Este cordobés perdió a su padre, Juan Zurita Rojas, con tan sólo 10 años. Su fusilamiento tuvo lugar el 23 de septiembre de 1936 en el cementerio de La Salud. “Mi padre era maquinista de ferrocarril, un sector con el que el bando franquista se cebó de una forma muy cruel”, asegura con la voz entrecortada de la emoción. Tras su “injusta” muerte, su madre se tuvo que hacer cargo de él y de sus cuatro hermanos, pero finalmente tuvo que acudir a la ayuda de otros familiares para poder tirar hacia adelante. “Mi madre no podía sola con cuatro hijos, así que tuvimos que irnos a vivir con algunos tíos hasta que finalmente conseguimos que nos dieran una pequeña paga”, relata.

Desde su casa, cercana al camposanto, Antonio escuchaba los disparos e, incluso, en alguna ocasión presenció desde lo lejos cómo los soldados “sin piedad” disparaban a sus víctimas, colocadas en fila. “De mi mente jamás conseguiré borrar el sonido de aquellos disparos y a mi abuelo cuando me llevaba a casa para que no me diese cuenta de lo que en verdad estaba ocurriendo”. Pero, con el paso de los años Antonio ha ido acumulando un sentimiento de rabia mezclado con resignación que “me hace luchar y defender una sociedad más igualitaria y más sana”.
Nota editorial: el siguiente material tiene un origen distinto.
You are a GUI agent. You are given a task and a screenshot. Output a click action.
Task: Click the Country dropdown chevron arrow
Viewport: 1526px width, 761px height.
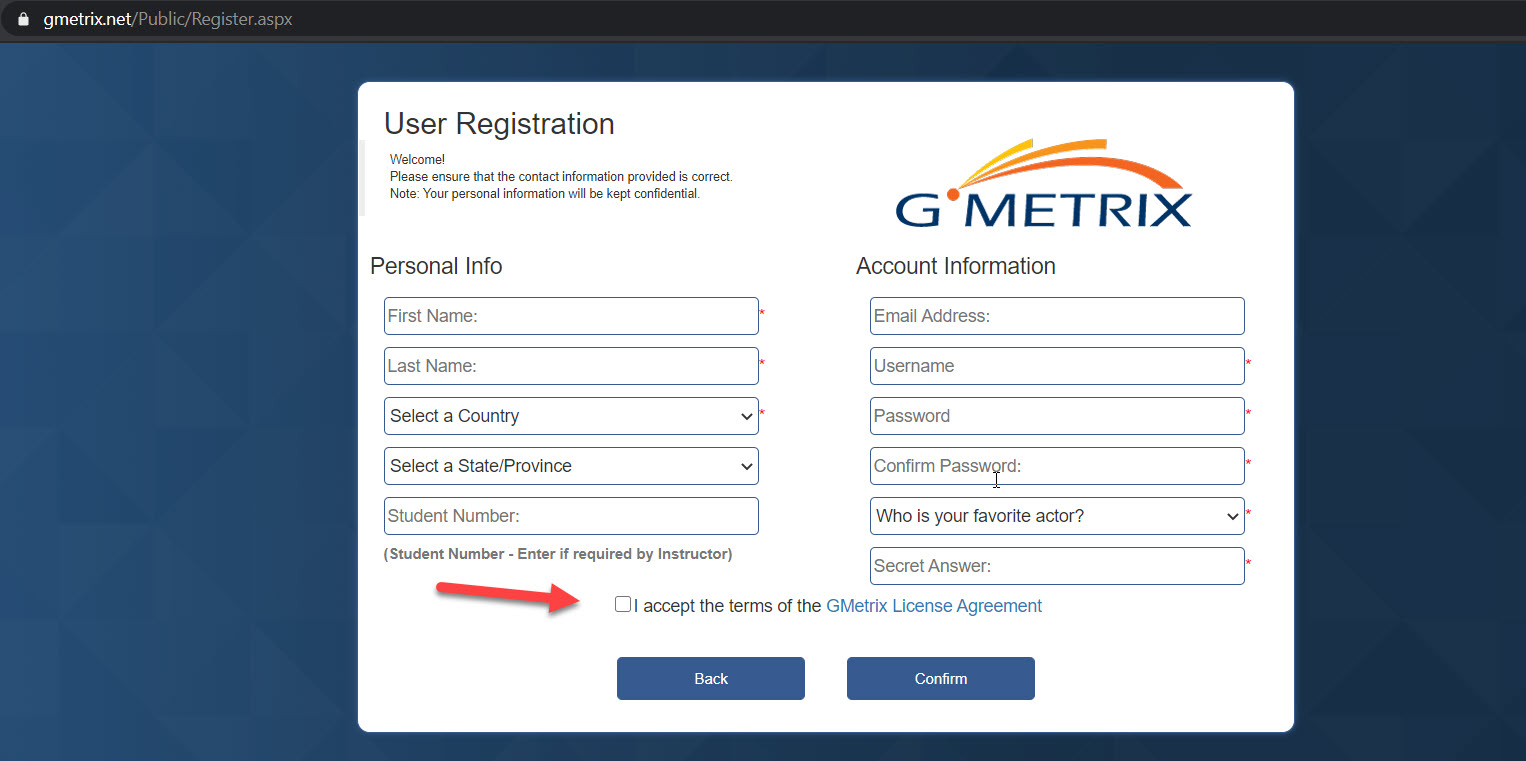(x=746, y=417)
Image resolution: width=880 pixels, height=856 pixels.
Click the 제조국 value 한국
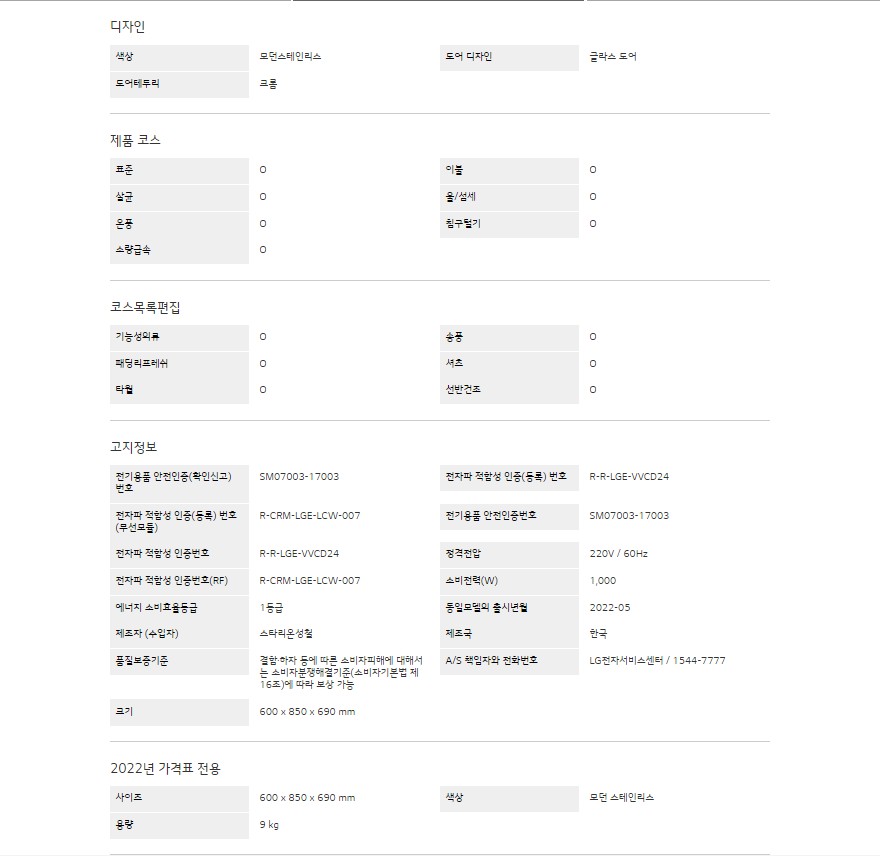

Muy similar es la historia de Miguel Caballero, quien perdió a su progenitor, Julián Caballero Vaca, el 11 de junio de 1947. “Mi padre fue fusilado en Trassierra por los soldados del general Franco de una forma totalmente injusta”, señala. Aquella pérdida supuso para su familia “todo un varapalo, ya que tuvimos que aprender muy pequeños a vivir sólo con nuestra madre”. Estas son sólo dos historias de las cientos de familias para las que estos monumentos consiguen rescatar del olvido y el anonimato a miles de personas. El alcalde, Andrés Ocaña, se mostraba especialmente satisfecho y afirmaba que “como Ayuntamiento lo que hemos hecho es algo que debíamos a todas estas personas y a sus familiares, a pesar del tiempo que se ha tardado en ello”. Ocaña lamentó a su vez que el PP no acudiese al acto.